The Return of Street Corner Conservatism
Column: Donald Trump and the political philosophy of the Deplorables
BY: Matthew Continetti
December 23, 2016 5:00 am
Richard Nixon was plotting his 1968 presidential campaign when he received a letter from a high school English teacher in Pennsylvania. The correspondent, a young man named William F. Gavin, wasn’t certain Nixon would run. But he sure wanted him to. “You can win,” Gavin wrote. “Nothing can happen to you, politically speaking, that is worse than what has happened to you.”
Gavin cited Ortega y Gasset to explain why Nixon was uniquely suited to lead during the violence and uncertainty of the late 1960s. “You are,” he went on, “the only political figure with the vision to see things the way they are and not as Leftist and Rightist kooks would have them.”
The forceful and eloquent style of Gavin’s prose impressed top Nixon aide Patrick J. Buchanan. Gavin soon joined the nascent campaign, beginning a career writing speeches for the thirty-seventh president, for Senator Jim Buckley of New York, for Ronald Reagan, and for congressman Bob Michel, as well as composing novels, nonfiction books, and journalism. Gavin understood well the political realignment that brought city- and suburban-dwelling white working class ethnics—Irish, Italians, Greeks, Pols, and Slavs—rather tentatively into the Republican camp. “The Nixon aide who understood the Catholic opportunity best,” Buchanan wrote later, “was Bill Gavin, who had grown up Catholic and conservative, his views and values shaped by family, faith, and friends.”

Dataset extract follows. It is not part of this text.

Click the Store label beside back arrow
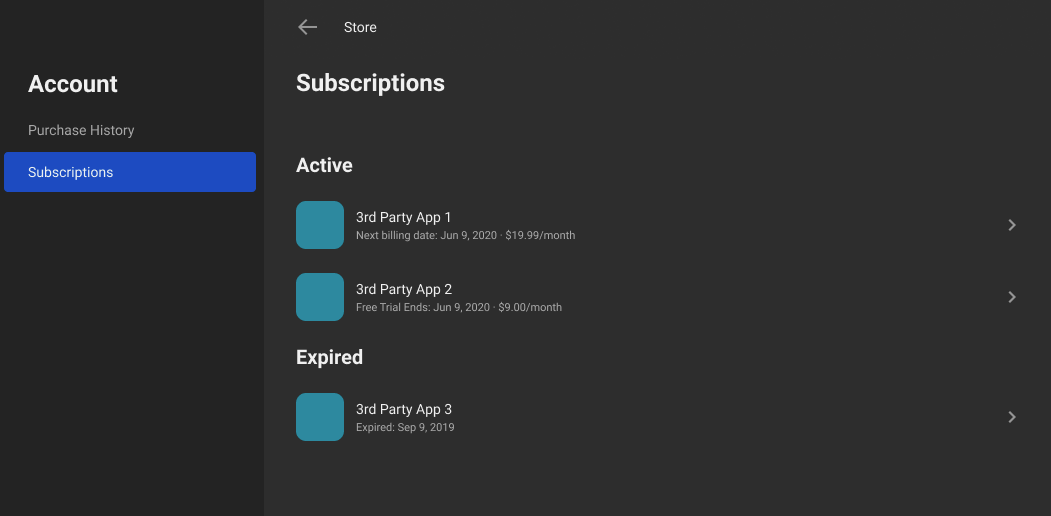The height and width of the screenshot is (516, 1051). 360,27
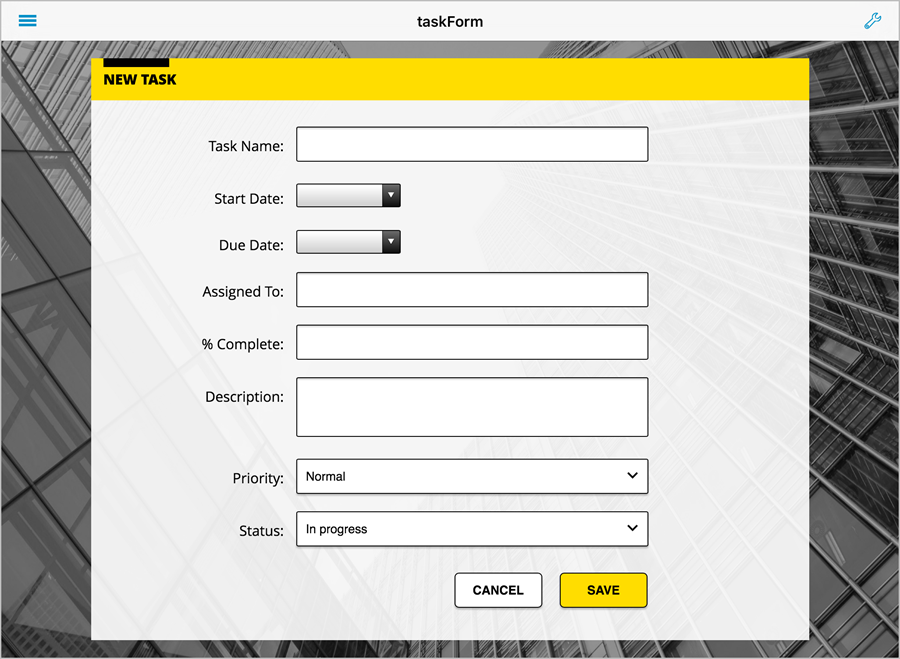
Task: Click the "Description:" label text
Action: [244, 397]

I have been thinking about Gavin lately because his life and thought so perfectly capture the conservatism of Donald Trump. When you read Gavin, you begin to understand that the idea of Trump as a conservative is not oxymoronic. Trump is a conservative—of a particular type that is rare in intellectual circles. His conservatism is ignored or dismissed or opposed because, while it often reaches the same conclusions as more prevalent versions of conservatism, its impulses, emphases, and forms are different from those of traditionalism, anti-Communism, classical liberalism, Leo Strauss conservatism in its East and West Coast varieties, the neoconservatism of Irving Kristol as well as the neoconservatism of William Kristol, religious conservatism, paleo-conservatism, compassionate conservatism, constitutional conservatism, and all the other shaggy inhabitants of the conservative zoo.
Trump has always been careful to distinguish himself from what he calls “normal conservative.” He has defined a conservative as a person who “doesn’t want to take risks,” who wants to balance budgets, who “feels strongly about the military.” It is for these reasons, he said during the campaign, that he opposed the Iraq war: The 2003 invasion was certainly risky, it was costly, and it put the troops in a dangerous position, defending a suspicious and resentful population amid IEDs and sniper attacks. The Iraq war, in this view, is an example of conservative writers and thinkers and politicians following trains of logic or desire to un-conservative conclusions.
Nor is it the only example. Fealty to econometric models, Trump says, has led many conservatives as well as liberals to embrace a “dumb market” that gives mercantilist powers in Asia advantages over U.S. industry and labor. The rush to pass comprehensive immigration reform as a result of the elite consensus that immigration is an unmitigated good set the Republican Party leadership against its own voters. The desire to restrain entitlement spending through cuts rather than prolonging the lifespan of these programs through economic growth demoralizes Republican voters who count on their checks to arrive each month.
Indeed, Trump was so at variance with the mainstream of the intellectual conservative movement on these issues that he modified his political identity. “I really am a conservative,” he said last February. “But I’m also a commonsense person. I’m a commonsense conservative. We have to be commonsense conservatives. We have to be smart.” Common sense in this understanding is opposed to the theoretical and academic analysis that has led conservatives to nonsensical and unpopular positions because they are beholden to speculative conclusions or to creedal dogma.
Trump’s politics are grounded not in metaphysics but in what he understands to be the linguistic root of the term conservative. “I view the word conservative as a derivative of the word conserve,” he has said. “We want to conserve our money. We want to conserve our wealth. We want to conserve. We want to be smart. We want to be smart where we go, where we spend, how we spend. We want to conserve our country. We want to save our country.”
The conservatism of Donald Trump is not the conservatism of ideas but of things. His politics do not derive from the works of Burke or Disraeli or Newman, nor is he a follower of Mill or Berlin or Moynihan. There is no theory of natural rights or small government or international relations that claims his loyalty. When he says he wants to “conserve our country,” he does not mean conserve the idea of countries, or a league of countries, or the slogans of democracy or equality or freedom, but this country, right now, as it exists in the real world of space and time. Trump’s relation to the intellectual community of both parties is fraught because his visceral, dispositional conservatism leads him to judgments based on specific details, depending on changing circumstances, relative to who is gaining and who is losing in a given moment.